> [Stated exercise]
Please give these lines again, switching every "Instruction" to "Goal" and leaving everything else unchanged.

> [Record excerpts]
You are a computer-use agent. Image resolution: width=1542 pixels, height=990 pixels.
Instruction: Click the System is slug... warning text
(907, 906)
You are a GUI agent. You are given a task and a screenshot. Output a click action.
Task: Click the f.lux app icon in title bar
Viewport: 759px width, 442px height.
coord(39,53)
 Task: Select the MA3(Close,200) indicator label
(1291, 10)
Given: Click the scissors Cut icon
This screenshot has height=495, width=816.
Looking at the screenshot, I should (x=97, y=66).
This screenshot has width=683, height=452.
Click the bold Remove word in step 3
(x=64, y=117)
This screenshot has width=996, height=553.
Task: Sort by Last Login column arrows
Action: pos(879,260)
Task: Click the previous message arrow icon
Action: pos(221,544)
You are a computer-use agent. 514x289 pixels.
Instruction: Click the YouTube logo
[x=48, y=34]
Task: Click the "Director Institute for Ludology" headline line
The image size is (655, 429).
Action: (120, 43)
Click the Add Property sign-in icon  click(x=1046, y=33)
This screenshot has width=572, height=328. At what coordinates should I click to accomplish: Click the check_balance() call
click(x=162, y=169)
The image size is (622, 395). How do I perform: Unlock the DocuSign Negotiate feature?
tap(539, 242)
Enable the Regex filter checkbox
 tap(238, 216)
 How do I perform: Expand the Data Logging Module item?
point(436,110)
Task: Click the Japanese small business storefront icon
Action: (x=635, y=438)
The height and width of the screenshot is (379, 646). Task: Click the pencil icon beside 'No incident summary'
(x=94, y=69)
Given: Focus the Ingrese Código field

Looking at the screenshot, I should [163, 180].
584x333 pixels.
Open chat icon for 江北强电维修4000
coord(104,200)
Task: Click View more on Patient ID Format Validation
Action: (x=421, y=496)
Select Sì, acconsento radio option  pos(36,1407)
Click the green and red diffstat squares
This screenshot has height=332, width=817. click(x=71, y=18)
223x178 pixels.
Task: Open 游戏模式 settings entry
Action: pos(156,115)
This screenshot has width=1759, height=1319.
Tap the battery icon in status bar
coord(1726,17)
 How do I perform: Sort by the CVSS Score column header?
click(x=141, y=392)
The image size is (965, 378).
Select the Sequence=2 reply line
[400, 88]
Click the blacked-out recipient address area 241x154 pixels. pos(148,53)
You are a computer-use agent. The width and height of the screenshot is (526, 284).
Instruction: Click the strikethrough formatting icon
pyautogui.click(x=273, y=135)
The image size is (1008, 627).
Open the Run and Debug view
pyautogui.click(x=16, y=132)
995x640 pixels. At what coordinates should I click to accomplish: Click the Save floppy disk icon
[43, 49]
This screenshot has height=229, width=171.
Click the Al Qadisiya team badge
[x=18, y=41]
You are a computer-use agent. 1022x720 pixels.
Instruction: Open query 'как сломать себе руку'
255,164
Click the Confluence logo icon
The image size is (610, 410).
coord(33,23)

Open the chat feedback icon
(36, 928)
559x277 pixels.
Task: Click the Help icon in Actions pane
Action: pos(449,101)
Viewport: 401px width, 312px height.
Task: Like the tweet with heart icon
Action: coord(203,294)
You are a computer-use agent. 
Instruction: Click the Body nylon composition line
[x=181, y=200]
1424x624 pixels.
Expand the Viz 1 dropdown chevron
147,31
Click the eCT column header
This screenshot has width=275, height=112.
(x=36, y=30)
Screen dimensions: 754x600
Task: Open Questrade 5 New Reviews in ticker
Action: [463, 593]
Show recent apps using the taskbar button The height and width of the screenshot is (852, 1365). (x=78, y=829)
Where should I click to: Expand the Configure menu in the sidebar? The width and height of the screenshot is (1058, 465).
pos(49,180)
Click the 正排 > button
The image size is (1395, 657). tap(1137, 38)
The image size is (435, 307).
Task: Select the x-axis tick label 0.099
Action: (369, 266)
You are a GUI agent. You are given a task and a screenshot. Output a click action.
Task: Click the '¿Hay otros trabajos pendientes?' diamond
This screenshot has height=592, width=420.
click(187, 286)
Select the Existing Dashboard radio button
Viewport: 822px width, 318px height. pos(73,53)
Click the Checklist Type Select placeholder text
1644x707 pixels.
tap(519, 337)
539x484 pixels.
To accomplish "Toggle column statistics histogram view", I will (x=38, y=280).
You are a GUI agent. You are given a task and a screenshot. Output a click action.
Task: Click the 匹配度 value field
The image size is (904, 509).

> [Response to the task]
You are a computer-use agent. Image resolution: width=1542 pixels, height=990 pixels.
Goal: Click the System is slug... warning text
(907, 906)
You are a GUI agent. You are given a task and a screenshot. Output a click action.
Task: Click the f.lux app icon in title bar
Viewport: 759px width, 442px height.
coord(39,53)
 Task: Select the MA3(Close,200) indicator label
(1291, 10)
Given: Click the scissors Cut icon
This screenshot has height=495, width=816.
Looking at the screenshot, I should (x=97, y=66).
This screenshot has width=683, height=452.
Click the bold Remove word in step 3
(x=64, y=117)
This screenshot has width=996, height=553.
Task: Sort by Last Login column arrows
Action: pos(879,260)
Task: Click the previous message arrow icon
Action: pos(221,544)
You are a computer-use agent. 514x289 pixels.
Goal: Click the YouTube logo
[x=48, y=34]
Task: Click the "Director Institute for Ludology" headline line
The image size is (655, 429).
Action: (120, 43)
Click the Add Property sign-in icon  click(x=1046, y=33)
This screenshot has width=572, height=328. At what coordinates should I click to accomplish: Click the check_balance() call
click(x=162, y=169)
The image size is (622, 395). How do I perform: Unlock the DocuSign Negotiate feature?
tap(539, 242)
Enable the Regex filter checkbox
 tap(238, 216)
 How do I perform: Expand the Data Logging Module item?
point(436,110)
Task: Click the Japanese small business storefront icon
Action: (x=635, y=438)
The height and width of the screenshot is (379, 646). Task: Click the pencil icon beside 'No incident summary'
(x=94, y=69)
Given: Focus the Ingrese Código field

Looking at the screenshot, I should [163, 180].
584x333 pixels.
Open chat icon for 江北强电维修4000
coord(104,200)
Task: Click View more on Patient ID Format Validation
Action: (x=421, y=496)
Select Sì, acconsento radio option  pos(36,1407)
Click the green and red diffstat squares
This screenshot has height=332, width=817. click(x=71, y=18)
223x178 pixels.
Task: Open 游戏模式 settings entry
Action: pos(156,115)
This screenshot has width=1759, height=1319.
Tap the battery icon in status bar
coord(1726,17)
 How do I perform: Sort by the CVSS Score column header?
click(x=141, y=392)
The image size is (965, 378).
Select the Sequence=2 reply line
[400, 88]
Click the blacked-out recipient address area 241x154 pixels. pos(148,53)
You are a computer-use agent. The width and height of the screenshot is (526, 284).
Goal: Click the strikethrough formatting icon
pyautogui.click(x=273, y=135)
The image size is (1008, 627).
Open the Run and Debug view
pyautogui.click(x=16, y=132)
995x640 pixels. At what coordinates should I click to accomplish: Click the Save floppy disk icon
[43, 49]
This screenshot has height=229, width=171.
Click the Al Qadisiya team badge
[x=18, y=41]
You are a computer-use agent. 1022x720 pixels.
Goal: Open query 'как сломать себе руку'
255,164
Click the Confluence logo icon
The image size is (610, 410).
coord(33,23)

Open the chat feedback icon
(36, 928)
559x277 pixels.
Task: Click the Help icon in Actions pane
Action: pos(449,101)
Viewport: 401px width, 312px height.
Task: Like the tweet with heart icon
Action: coord(203,294)
You are a computer-use agent. 
Goal: Click the Body nylon composition line
[x=181, y=200]
1424x624 pixels.
Expand the Viz 1 dropdown chevron
147,31
Click the eCT column header
This screenshot has width=275, height=112.
(x=36, y=30)
Screen dimensions: 754x600
Task: Open Questrade 5 New Reviews in ticker
Action: [463, 593]
Show recent apps using the taskbar button The height and width of the screenshot is (852, 1365). (x=78, y=829)
Where should I click to: Expand the Configure menu in the sidebar? The width and height of the screenshot is (1058, 465).
pos(49,180)
Click the 正排 > button
The image size is (1395, 657). tap(1137, 38)
The image size is (435, 307).
Task: Select the x-axis tick label 0.099
Action: (369, 266)
You are a GUI agent. You are given a task and a screenshot. Output a click action.
Task: Click the '¿Hay otros trabajos pendientes?' diamond
This screenshot has height=592, width=420.
click(187, 286)
Select the Existing Dashboard radio button
Viewport: 822px width, 318px height. pos(73,53)
Click the Checklist Type Select placeholder text
1644x707 pixels.
tap(519, 337)
539x484 pixels.
To accomplish "Toggle column statistics histogram view", I will (x=38, y=280).
You are a GUI agent. You are given a task and a screenshot. Output a click action.
Task: Click the 匹配度 value field
The image size is (904, 509).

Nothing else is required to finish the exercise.